──────── Excerpted data
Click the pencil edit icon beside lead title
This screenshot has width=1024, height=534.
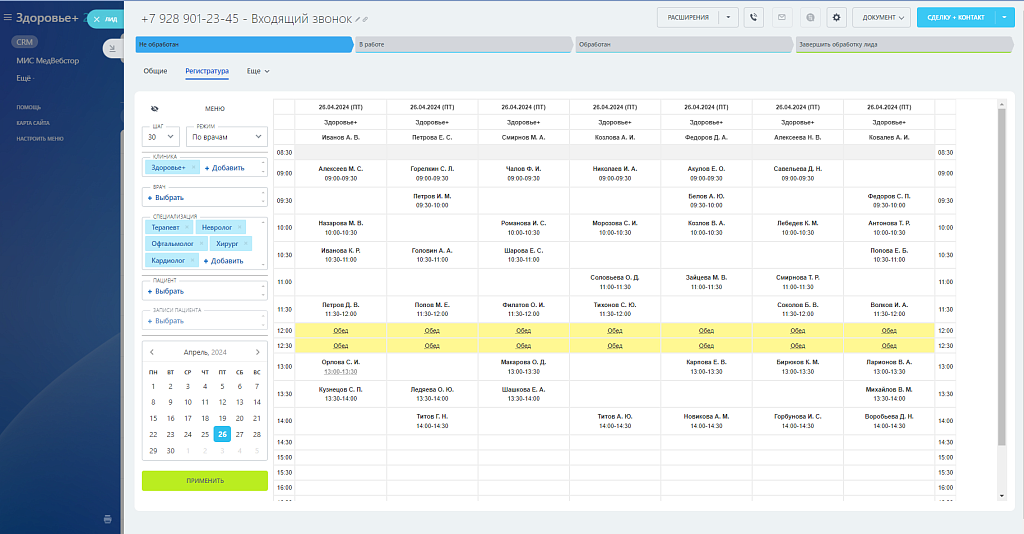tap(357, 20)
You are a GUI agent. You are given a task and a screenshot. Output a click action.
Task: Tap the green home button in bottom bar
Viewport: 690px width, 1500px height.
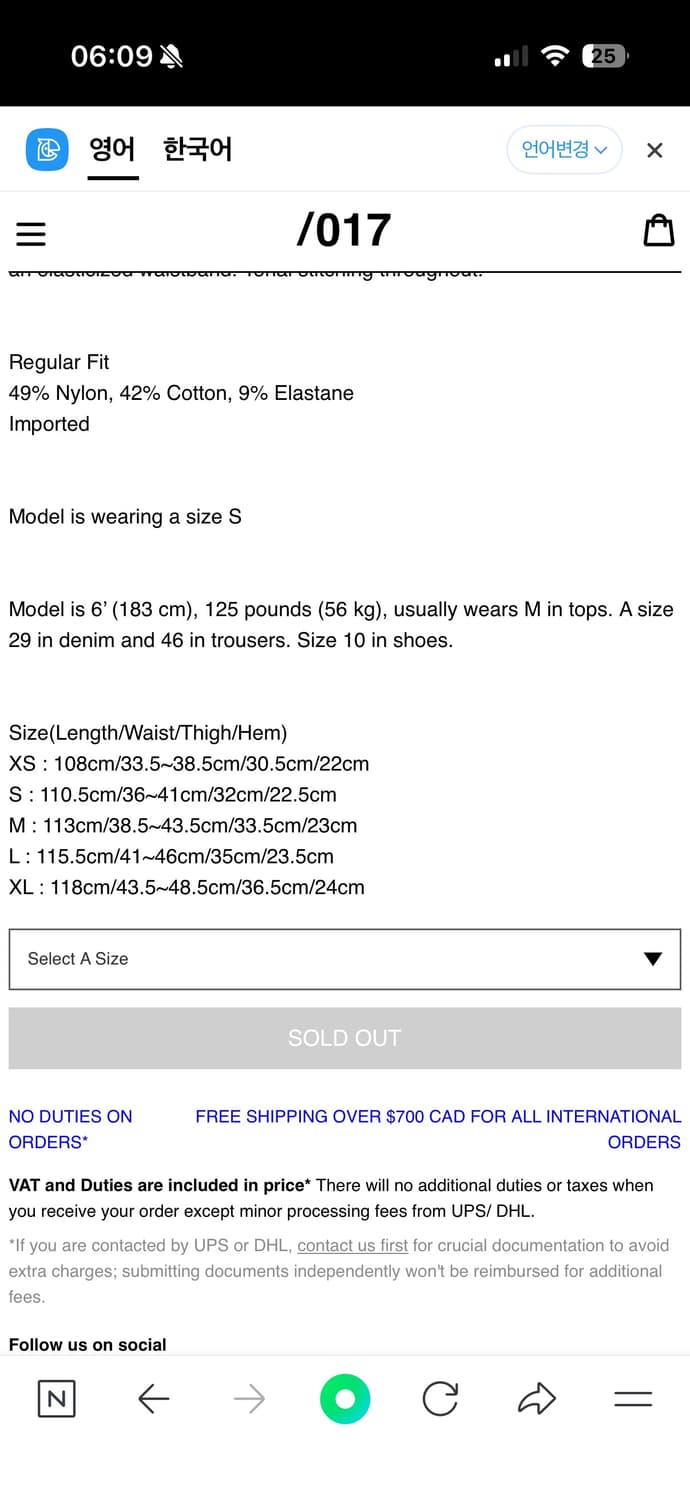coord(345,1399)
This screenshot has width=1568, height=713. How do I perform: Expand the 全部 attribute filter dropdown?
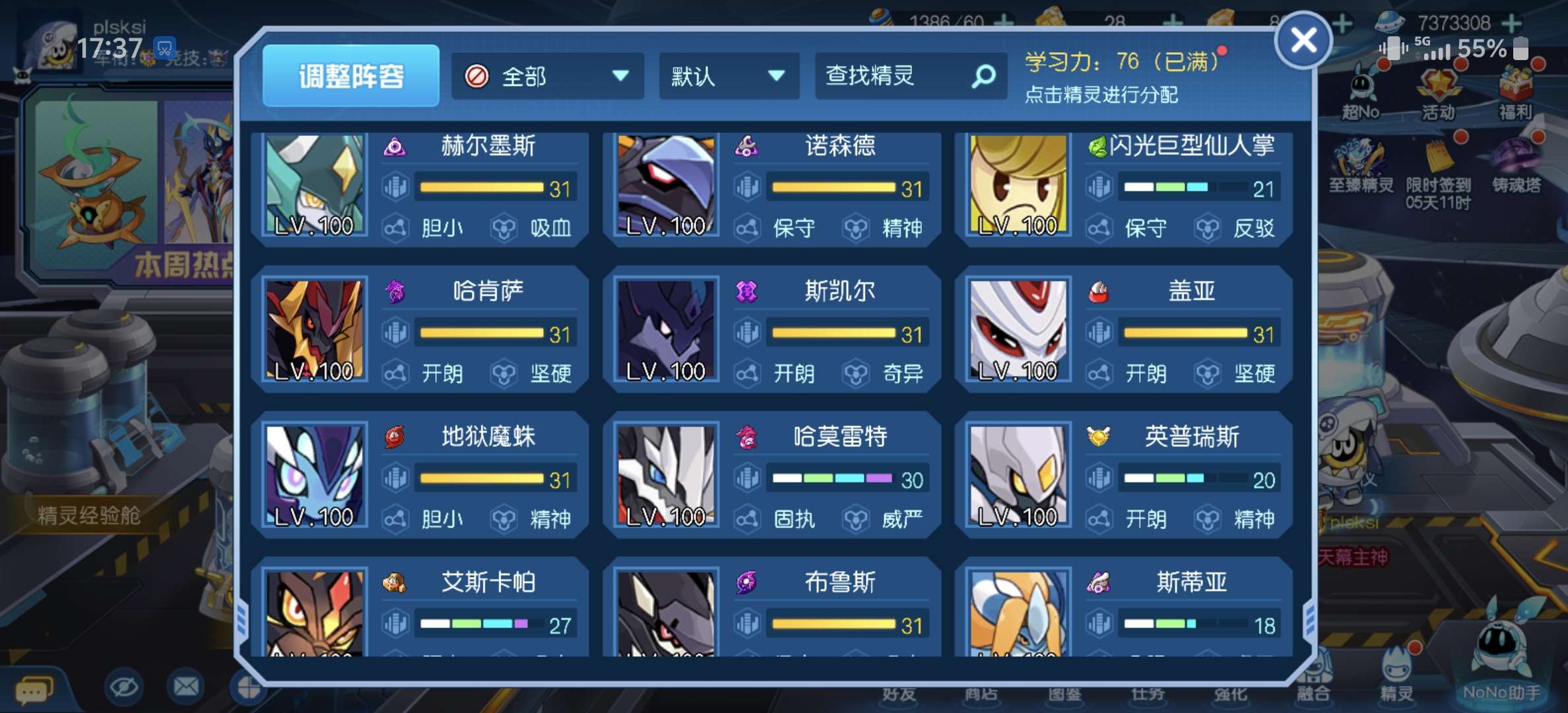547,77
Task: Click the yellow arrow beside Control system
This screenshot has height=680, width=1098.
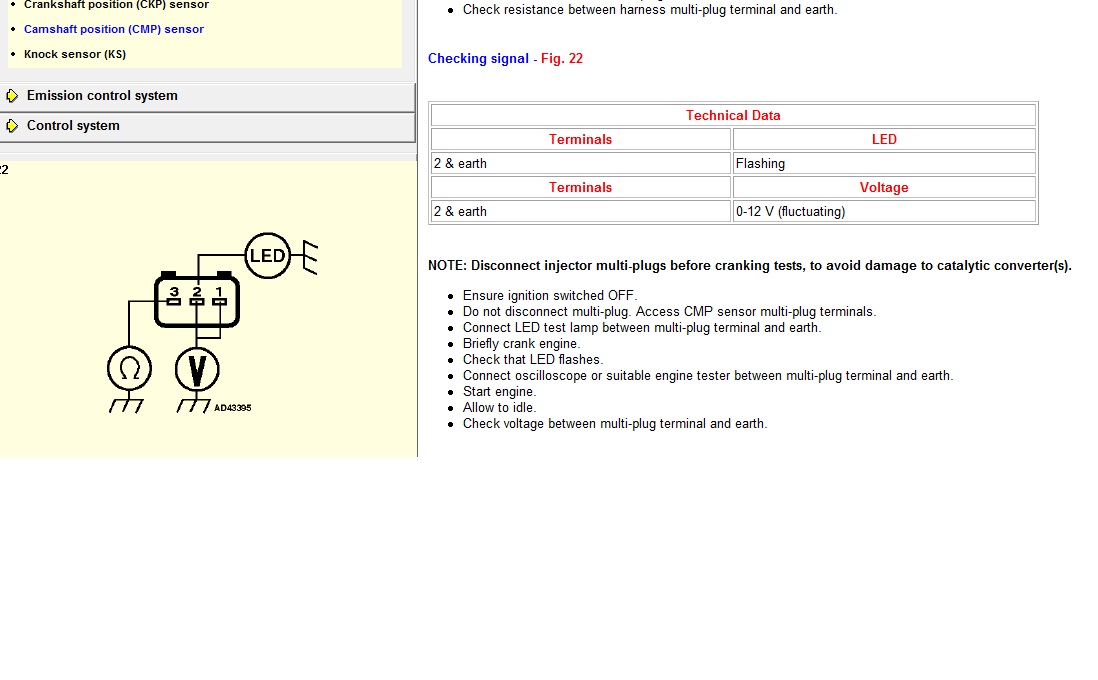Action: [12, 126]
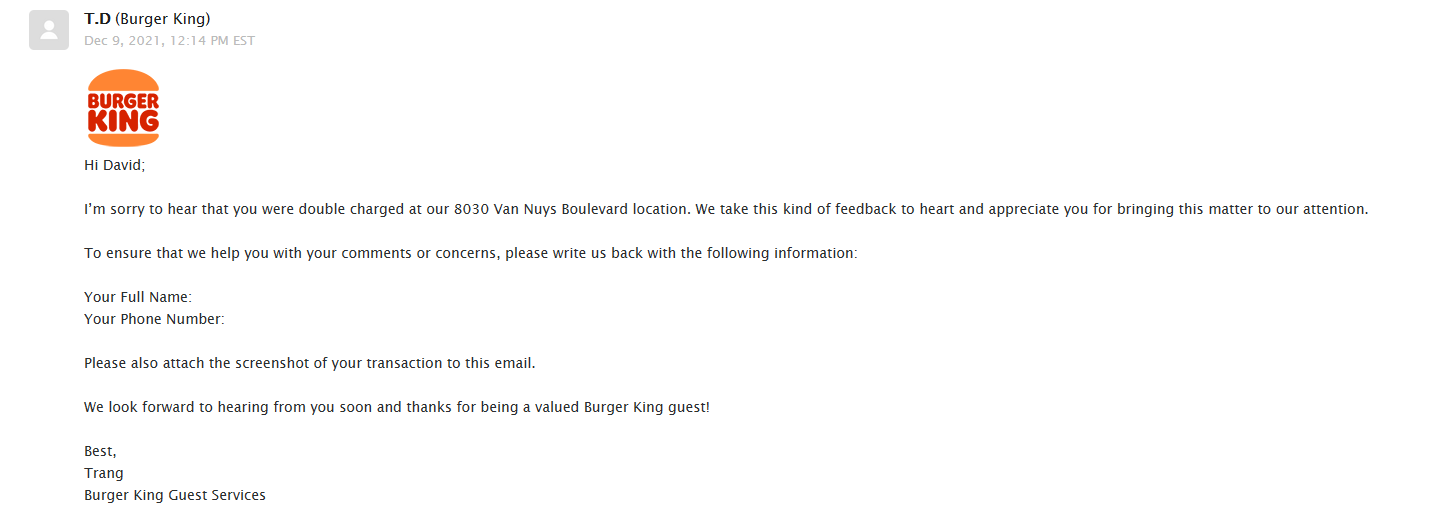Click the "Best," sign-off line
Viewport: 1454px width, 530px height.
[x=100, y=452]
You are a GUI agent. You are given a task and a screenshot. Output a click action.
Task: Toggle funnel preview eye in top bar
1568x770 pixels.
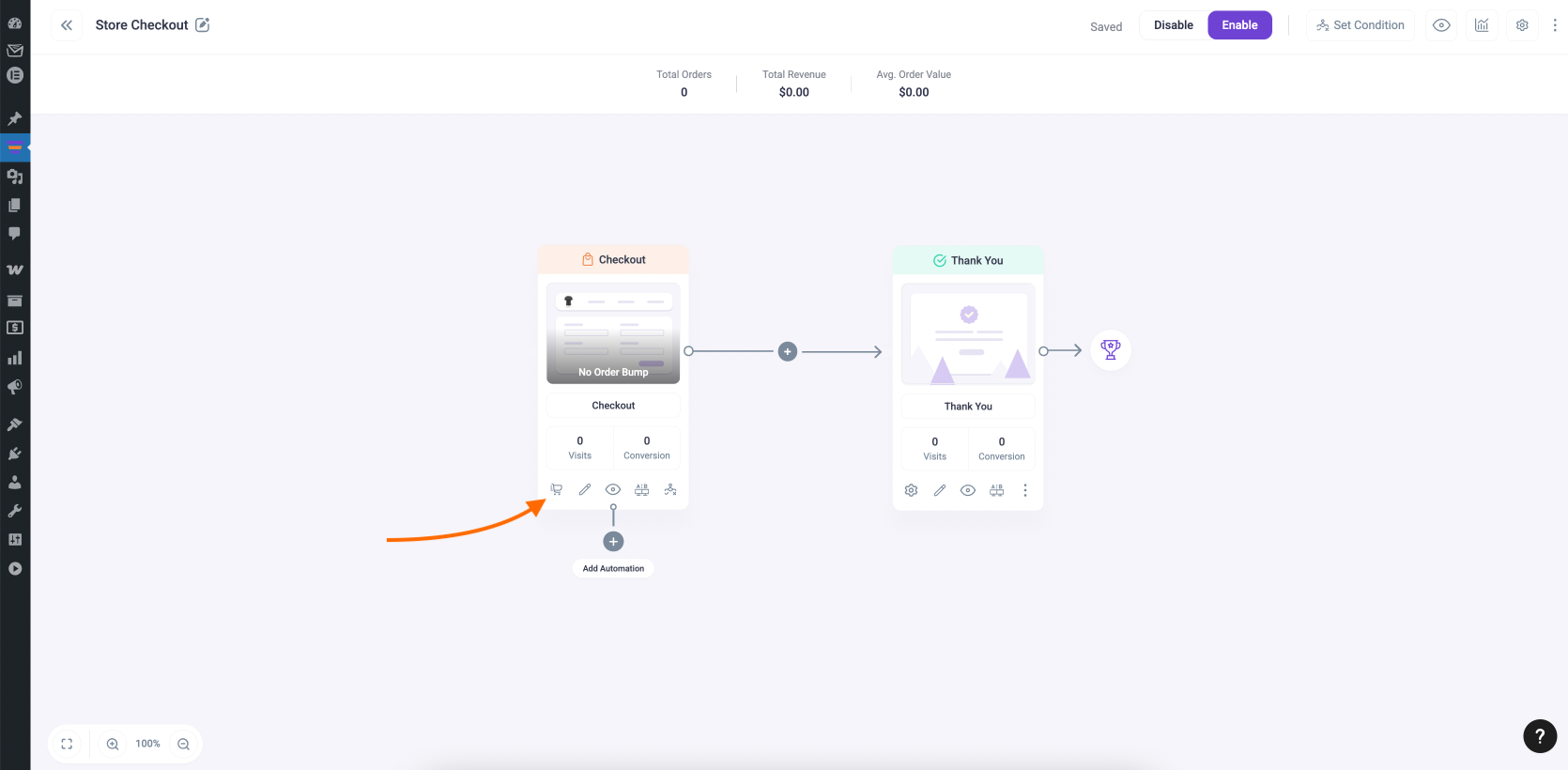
────────────────
| Problem description |
Pull out every line of the entries above that contains the string "height", copying each one in full. Case counts, so only lines with a case-exact match qualify.

| Finished exercise |
This screenshot has width=1024, height=534.
Viewport: 690px width, 1500px height.
This screenshot has width=1568, height=713. How do I perform: Expand the 全部 attribute filter dropdown?
This screenshot has height=680, width=1098.
Viewport: 1454px width, 530px height.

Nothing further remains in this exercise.